Abstract

Abstract Aim Parathyroid Cancer is a rare condition (<3% of Primary Hyperparathyroidism). Under staging/treatment can have disastrous consequences. Risk of local recurrence, distal metastases and death is as double of those treated appropriately. This study shows the experience of a single centre with the objective of demonstrating the importance of preoperative diagnosis, staging and initial treatment showing the difference and improved outcomes for patients appropriately treated applying the Schulte’s 3 + 3 rule. Methods Retrospective single centre review. The data consists of patients whom underwent oncological Parathyroidectomy between 2005 and 2020 at King’s College Hospital.

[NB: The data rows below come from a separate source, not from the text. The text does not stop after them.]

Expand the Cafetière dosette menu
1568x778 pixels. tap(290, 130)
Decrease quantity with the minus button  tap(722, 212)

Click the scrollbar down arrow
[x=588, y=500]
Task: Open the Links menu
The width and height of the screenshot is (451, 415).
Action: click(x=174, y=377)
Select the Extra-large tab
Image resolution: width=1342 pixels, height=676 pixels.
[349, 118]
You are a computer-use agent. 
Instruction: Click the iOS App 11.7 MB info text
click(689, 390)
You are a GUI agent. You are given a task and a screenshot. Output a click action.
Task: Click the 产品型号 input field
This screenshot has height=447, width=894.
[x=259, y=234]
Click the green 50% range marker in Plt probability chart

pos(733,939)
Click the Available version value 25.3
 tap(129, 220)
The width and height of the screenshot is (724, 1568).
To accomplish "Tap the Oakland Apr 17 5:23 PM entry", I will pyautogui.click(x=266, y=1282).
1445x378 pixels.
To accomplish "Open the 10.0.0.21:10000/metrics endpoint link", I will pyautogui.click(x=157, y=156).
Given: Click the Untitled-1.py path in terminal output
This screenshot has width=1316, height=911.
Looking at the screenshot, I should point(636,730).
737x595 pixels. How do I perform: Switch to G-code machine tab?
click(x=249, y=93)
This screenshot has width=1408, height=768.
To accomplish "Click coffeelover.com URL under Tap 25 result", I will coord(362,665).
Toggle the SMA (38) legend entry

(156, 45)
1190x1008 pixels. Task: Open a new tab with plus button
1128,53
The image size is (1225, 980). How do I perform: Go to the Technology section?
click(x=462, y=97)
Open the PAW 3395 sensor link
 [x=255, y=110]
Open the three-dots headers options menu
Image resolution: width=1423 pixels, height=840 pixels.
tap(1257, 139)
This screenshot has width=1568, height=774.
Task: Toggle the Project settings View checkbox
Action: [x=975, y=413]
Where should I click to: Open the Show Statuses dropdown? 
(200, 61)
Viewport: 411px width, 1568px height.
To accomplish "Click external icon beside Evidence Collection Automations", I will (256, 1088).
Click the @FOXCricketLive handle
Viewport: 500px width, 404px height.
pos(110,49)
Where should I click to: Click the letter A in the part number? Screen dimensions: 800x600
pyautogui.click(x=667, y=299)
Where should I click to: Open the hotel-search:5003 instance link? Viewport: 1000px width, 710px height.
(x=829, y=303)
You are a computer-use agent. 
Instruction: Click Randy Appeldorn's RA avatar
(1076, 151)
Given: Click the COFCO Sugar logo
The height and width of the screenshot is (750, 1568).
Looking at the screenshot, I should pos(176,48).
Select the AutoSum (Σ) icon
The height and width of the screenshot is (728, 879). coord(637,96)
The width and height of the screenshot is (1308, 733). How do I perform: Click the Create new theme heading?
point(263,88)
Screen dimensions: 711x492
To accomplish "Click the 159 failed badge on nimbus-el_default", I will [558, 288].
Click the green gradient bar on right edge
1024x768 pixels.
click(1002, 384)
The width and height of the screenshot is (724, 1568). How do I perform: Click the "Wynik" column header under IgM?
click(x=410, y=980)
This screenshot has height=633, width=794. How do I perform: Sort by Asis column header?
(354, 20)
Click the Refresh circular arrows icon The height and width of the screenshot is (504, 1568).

SPSS software was used for analysis. Results 38 patients were included in the study: 10 patients underwent local excision; 28 underwent oncological resection (unilateral en-bloc resection of thyroid lobe, both parathyroids and level VI lymphadenectomy). Three patients who underwent local excision elsewhere had local recurrence and were referred to our centre for further treatment. One patient with pre-operative lung metastases, underwent oncological resection had also local recurrence and died after 12 years follow up. One patient with single lung met who underwent oncological resection and excision of lung met is free of disease after 10 years. Thirty-three patients are free of disease. Average pre-operative Calcium was 3.01nmol/L, PTH 287ng/L and size 36mm. Conclusion Under staging/treatment showed 12-fold increase in recurrence rates. The only observed recurrence in patients that underwent initial en-bloc resection was related to advance staging/distant metastasis. This highlights the importance of recognising pre-operative indicative factors for appropriate surgical planning, reducing risk of recurrence/death.